On redesigning Donkey Kong…

“It was straightforward, surprisingly! I got the word from Tim that we were going to be resurrecting Donkey Kong for our 3D project, and, after receiving some black-and white drawings from Nintendo showing the classic DK character, I got started. I wanted to make a heavy but compact-looking character and some of the first sketches were very chunky. There were a few concepts that a guy at Rare – James Ryman, a fantastic artist – produced, but Tim wanted to use the design I had sketched up as a starting point because DK’s proportion suited the platform game that we were going to create.”

On how the inventive designs for Donkey Kong Country’s other characters came about…

“Being located near to the famous Twycross Zoo meant that we had a collection of wild animals to explore just a few miles up the road. So we’d take our cameras and study the specimens they had there, which helped us come up with ideas. None of the crocodiles had crowns or body armour, but we just tried to make them look funny and memorable! Steve Mayles, Mark Stevenson, Ed Bryan [and I] all had wacky imaginations when it me to coming up with typical ‘Rare’ characters, and we still do – as you’ll see in Yooka-Laylee. Luckily we are still located close to the zoo, and so if we need to study behavior, we can take a ‘working trip’ to watch animals with an ice cream!”

On going from Killer Instinct to Diddy Kong Racing for the N64…

“I was excited to begin working on another genre that I love, and there was a new kid in town – the N64. This changed everything, and after seeing Mario 64 I just wanted to create something that really felt as though you were immersed in a little world inside the console. 3D was new, and after working on a violent game, it was nice to focus on something that was cheerful, rather than something with a menacing undertone. It was very refreshing, and a welcome change for me.”
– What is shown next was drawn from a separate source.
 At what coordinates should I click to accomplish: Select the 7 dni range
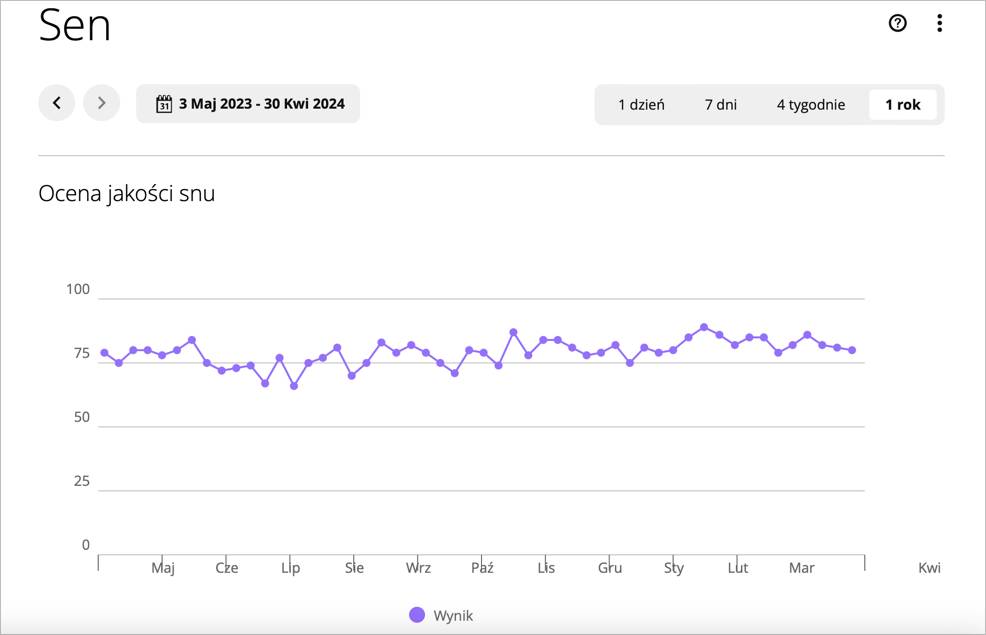pyautogui.click(x=720, y=104)
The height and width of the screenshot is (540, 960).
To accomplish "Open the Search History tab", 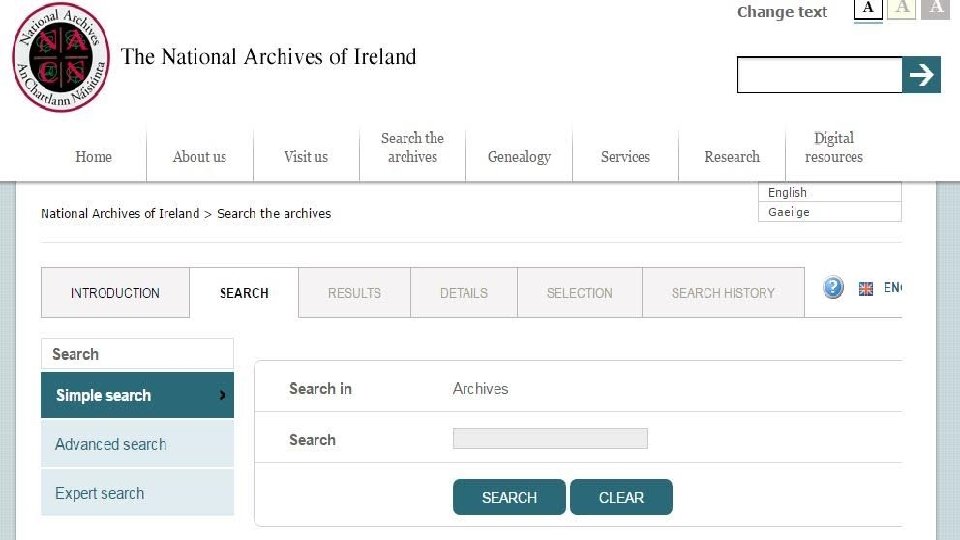I will 723,293.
On the background to all the changes made to Star Fox Adventures…

“The game started off with a tiger character running around and I’m sure we had a small dinosaur running around with him. After looking at Ocarina pf Time we wanted to create a huge 3D adventure that would [have] him travelling through a world filled with prehistoric monsters. However, soon we changed it in to a Wolf, it caught Nintendo’s eye. It was suggested that rather than try to build a new universe, we should create a new Star Fox adventure. The game was looking fabulous, even on N64, but with the system coming to the end of its time, the decision was made by Nintendo for it to be released on the new GameCube system, which was sensible.”

On meeting Miyamoto…

“I loved that trip, but to begin with I must admit I was a little homesick and slightly concerned about the language barrier. But immediately upon arriving there with Lee Schuneman and Phil Tossell, we were made to feel extremely welcome. The next morning, we went to the Kyoto office to discuss ideas for the story that would explain Fox McCloud embarking on his next adventure. We were taken to the Fushimi Inari Shrine for a little sightseeing and learned some Japanese myths about animals. Foxes in Japan are seen as heroic animals, and any seen around the temple are viewed as guardians. This was a real eye-opener into Japanese culture [and] showed us why certain animals are chosen as specific characters in Japanese videogames. We spent the whole week in the meeting room, with drawings all over the place, and I swapped ideas with the creator of the Star Fox characters – Takaya Imamura. We all came up with the story behind the game, and Shigeru Miyamoto very politely gave his input, before eventually reaching a design plan.”